CHALLENGE: Put the lines of the material into a Markdown table with the columns Row and Line, starting at the line containing "Partnerships (508, 2502)" and ending at the line containing "Search (165, 162)". Number each row and leave out blank lines.

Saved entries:
★ ★ ★ ★

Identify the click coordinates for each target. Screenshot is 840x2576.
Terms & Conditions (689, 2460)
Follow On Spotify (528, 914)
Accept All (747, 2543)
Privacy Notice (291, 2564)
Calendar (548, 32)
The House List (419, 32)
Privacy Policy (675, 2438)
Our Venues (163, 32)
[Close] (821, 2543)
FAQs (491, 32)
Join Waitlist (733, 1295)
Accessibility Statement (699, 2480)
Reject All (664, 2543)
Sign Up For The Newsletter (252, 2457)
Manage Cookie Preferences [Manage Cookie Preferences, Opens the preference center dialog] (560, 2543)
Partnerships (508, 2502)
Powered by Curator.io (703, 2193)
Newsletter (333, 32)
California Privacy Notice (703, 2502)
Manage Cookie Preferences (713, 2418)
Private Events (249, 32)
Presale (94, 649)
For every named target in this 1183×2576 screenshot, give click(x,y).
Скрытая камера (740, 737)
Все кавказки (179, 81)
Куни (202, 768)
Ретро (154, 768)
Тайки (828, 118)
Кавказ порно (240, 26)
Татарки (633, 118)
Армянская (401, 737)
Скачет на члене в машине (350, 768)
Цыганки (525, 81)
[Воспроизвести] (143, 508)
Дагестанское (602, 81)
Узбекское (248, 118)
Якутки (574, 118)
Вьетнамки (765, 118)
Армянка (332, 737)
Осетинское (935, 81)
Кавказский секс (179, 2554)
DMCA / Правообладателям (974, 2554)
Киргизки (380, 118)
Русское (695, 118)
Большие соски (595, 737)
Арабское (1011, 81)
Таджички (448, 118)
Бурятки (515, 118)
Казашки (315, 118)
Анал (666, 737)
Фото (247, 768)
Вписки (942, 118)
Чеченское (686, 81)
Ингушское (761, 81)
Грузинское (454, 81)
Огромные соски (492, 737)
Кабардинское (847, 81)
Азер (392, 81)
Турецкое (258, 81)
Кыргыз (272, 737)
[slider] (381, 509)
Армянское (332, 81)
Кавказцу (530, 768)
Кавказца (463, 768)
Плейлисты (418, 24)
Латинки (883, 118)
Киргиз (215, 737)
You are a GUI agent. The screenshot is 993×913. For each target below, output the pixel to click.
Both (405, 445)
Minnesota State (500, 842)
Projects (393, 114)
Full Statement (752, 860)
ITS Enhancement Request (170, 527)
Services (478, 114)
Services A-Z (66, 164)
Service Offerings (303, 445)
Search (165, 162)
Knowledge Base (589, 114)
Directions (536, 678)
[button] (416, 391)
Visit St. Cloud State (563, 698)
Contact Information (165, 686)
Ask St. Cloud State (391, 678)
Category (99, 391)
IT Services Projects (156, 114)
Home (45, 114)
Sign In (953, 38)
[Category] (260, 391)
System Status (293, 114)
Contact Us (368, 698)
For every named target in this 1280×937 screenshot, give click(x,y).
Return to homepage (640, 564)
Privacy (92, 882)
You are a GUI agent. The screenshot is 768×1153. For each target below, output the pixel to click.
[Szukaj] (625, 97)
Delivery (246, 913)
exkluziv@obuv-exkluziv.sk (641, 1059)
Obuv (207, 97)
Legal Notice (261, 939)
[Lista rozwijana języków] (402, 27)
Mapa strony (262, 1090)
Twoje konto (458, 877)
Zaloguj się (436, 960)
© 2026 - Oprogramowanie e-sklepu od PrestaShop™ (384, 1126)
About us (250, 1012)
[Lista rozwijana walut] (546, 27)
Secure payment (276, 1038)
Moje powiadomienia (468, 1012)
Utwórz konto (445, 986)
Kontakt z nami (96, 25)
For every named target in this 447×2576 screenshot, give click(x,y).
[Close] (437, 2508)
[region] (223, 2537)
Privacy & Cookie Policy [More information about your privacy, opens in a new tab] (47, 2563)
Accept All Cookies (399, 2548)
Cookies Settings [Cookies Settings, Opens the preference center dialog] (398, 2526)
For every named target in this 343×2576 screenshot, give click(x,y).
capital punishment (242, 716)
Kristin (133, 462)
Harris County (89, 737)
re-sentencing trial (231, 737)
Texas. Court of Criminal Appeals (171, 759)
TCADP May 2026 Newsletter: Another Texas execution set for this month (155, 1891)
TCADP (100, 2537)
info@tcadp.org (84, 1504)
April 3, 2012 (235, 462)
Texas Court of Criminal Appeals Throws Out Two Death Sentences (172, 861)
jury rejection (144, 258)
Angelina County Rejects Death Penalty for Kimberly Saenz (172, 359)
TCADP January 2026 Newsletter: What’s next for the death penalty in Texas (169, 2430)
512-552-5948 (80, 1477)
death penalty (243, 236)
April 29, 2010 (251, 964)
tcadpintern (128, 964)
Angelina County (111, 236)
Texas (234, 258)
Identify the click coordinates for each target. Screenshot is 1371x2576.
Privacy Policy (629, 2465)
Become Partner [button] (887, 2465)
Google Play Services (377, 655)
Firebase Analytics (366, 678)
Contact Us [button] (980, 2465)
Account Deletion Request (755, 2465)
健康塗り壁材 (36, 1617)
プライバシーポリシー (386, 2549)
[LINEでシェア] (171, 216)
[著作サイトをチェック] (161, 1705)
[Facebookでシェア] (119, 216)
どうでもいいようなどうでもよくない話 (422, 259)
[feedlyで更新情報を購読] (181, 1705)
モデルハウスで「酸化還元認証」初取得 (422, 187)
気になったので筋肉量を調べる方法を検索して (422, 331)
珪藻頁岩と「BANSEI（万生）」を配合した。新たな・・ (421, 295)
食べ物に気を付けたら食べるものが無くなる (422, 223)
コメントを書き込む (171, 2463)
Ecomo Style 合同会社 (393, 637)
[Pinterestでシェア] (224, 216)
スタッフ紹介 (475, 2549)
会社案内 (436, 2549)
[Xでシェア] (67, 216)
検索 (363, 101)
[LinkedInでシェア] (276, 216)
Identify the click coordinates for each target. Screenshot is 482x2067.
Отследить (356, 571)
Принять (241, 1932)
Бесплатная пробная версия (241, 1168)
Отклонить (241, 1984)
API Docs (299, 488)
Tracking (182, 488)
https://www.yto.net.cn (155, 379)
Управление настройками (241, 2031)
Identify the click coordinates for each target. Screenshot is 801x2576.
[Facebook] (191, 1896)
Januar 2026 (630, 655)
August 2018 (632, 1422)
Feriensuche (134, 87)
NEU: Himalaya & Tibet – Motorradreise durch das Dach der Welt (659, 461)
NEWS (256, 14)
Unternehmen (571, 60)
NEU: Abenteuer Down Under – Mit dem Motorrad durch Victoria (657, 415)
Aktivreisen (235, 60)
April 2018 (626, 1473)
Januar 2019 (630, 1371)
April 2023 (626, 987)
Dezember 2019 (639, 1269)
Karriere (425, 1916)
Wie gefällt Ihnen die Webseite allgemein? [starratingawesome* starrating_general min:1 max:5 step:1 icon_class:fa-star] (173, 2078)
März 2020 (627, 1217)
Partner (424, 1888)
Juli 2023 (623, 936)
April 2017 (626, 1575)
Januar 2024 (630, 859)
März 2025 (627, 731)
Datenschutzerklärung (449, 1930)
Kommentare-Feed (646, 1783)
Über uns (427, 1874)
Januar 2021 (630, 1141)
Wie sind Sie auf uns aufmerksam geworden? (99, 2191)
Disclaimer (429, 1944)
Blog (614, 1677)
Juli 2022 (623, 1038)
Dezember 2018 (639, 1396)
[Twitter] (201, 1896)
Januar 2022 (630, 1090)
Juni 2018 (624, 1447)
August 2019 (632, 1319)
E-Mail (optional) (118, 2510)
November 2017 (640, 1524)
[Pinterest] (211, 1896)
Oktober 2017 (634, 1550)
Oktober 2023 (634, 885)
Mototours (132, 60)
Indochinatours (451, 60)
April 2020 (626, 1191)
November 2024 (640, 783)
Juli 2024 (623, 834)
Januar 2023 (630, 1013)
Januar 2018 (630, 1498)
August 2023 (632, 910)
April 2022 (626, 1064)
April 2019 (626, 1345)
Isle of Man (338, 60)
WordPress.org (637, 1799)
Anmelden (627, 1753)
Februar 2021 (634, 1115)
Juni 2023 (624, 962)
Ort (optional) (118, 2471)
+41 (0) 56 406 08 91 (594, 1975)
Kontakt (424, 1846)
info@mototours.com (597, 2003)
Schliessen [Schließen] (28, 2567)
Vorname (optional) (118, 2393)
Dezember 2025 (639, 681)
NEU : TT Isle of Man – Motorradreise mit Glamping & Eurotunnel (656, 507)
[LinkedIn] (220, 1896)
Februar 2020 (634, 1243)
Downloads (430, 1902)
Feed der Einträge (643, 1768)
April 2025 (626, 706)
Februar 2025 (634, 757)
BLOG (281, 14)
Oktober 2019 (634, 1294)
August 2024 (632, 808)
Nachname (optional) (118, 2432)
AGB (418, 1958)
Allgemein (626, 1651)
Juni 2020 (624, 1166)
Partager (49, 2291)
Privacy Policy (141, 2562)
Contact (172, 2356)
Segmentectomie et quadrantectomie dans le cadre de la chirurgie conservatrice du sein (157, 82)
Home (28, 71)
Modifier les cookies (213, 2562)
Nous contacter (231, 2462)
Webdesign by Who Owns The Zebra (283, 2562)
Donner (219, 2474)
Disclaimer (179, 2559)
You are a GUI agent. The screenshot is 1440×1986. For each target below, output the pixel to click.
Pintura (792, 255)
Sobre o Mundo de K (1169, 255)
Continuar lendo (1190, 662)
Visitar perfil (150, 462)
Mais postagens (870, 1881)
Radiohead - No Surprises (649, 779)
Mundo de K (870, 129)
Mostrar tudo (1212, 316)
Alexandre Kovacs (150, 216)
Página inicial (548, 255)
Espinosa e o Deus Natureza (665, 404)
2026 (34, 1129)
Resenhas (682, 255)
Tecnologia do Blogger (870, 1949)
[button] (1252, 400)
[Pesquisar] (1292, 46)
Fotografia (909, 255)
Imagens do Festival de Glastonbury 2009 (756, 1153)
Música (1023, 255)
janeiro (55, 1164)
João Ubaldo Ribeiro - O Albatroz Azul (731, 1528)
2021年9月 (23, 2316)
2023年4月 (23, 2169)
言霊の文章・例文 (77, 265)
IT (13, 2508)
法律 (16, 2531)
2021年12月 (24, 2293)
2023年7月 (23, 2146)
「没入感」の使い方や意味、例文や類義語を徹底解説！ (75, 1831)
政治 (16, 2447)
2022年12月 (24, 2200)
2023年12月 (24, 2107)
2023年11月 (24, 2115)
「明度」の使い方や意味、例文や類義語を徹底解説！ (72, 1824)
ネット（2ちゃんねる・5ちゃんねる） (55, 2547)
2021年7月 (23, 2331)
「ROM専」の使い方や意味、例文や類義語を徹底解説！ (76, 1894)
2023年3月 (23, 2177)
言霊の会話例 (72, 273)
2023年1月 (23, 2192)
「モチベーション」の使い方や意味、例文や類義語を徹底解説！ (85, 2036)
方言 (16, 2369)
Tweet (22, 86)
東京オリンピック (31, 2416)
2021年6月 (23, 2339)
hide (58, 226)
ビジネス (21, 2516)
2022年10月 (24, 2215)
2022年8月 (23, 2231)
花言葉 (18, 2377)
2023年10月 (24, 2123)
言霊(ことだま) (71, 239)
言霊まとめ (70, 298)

★ ★ ★ ★

PROBLEM SOLUTION:
| Row | Line |
|---|---|
| 1 | Partnerships (508, 2502) |
| 2 | Powered by Curator.io (703, 2193) |
| 3 | Newsletter (333, 32) |
| 4 | California Privacy Notice (703, 2502) |
| 5 | Manage Cookie Preferences (713, 2418) |
| 6 | Private Events (249, 32) |
| 7 | Presale (94, 649) |
| 8 | For every named target in this 1183×2576 screenshot, give click(x,y). |
| 9 | Скрытая камера (740, 737) |
| 10 | Все кавказки (179, 81) |
| 11 | Куни (202, 768) |
| 12 | Ретро (154, 768) |
| 13 | Тайки (828, 118) |
| 14 | Кавказ порно (240, 26) |
| 15 | Татарки (633, 118) |
| 16 | Армянская (401, 737) |
| 17 | Скачет на члене в машине (350, 768) |
| 18 | Цыганки (525, 81) |
| 19 | [Воспроизвести] (143, 508) |
| 20 | Дагестанское (602, 81) |
| 21 | Узбекское (248, 118) |
| 22 | Якутки (574, 118) |
| 23 | Вьетнамки (765, 118) |
| 24 | Армянка (332, 737) |
| 25 | Осетинское (935, 81) |
| 26 | Кавказский секс (179, 2554) |
| 27 | DMCA / Правообладателям (974, 2554) |
| 28 | Киргизки (380, 118) |
| 29 | Русское (695, 118) |
| 30 | Большие соски (595, 737) |
| 31 | Арабское (1011, 81) |
| 32 | Таджички (448, 118) |
| 33 | Бурятки (515, 118) |
| 34 | Казашки (315, 118) |
| 35 | Анал (666, 737) |
| 36 | Фото (247, 768) |
| 37 | Вписки (942, 118) |
| 38 | Чеченское (686, 81) |
| 39 | Ингушское (761, 81) |
| 40 | Грузинское (454, 81) |
| 41 | Огромные соски (492, 737) |
| 42 | Кабардинское (847, 81) |
| 43 | Азер (392, 81) |
| 44 | Турецкое (258, 81) |
| 45 | Кыргыз (272, 737) |
| 46 | [slider] (381, 509) |
| 47 | Армянское (332, 81) |
| 48 | Кавказцу (530, 768) |
| 49 | Кавказца (463, 768) |
| 50 | Плейлисты (418, 24) |
| 51 | Латинки (883, 118) |
| 52 | Киргиз (215, 737) |
| 53 | You are a GUI agent. The screenshot is 993×913. For each target below, output the pixel to click. |
| 54 | Both (405, 445) |
| 55 | Minnesota State (500, 842) |
| 56 | Projects (393, 114) |
| 57 | Full Statement (752, 860) |
| 58 | ITS Enhancement Request (170, 527) |
| 59 | Services (478, 114) |
| 60 | Services A-Z (66, 164) |
| 61 | Service Offerings (303, 445) |
| 62 | Search (165, 162) |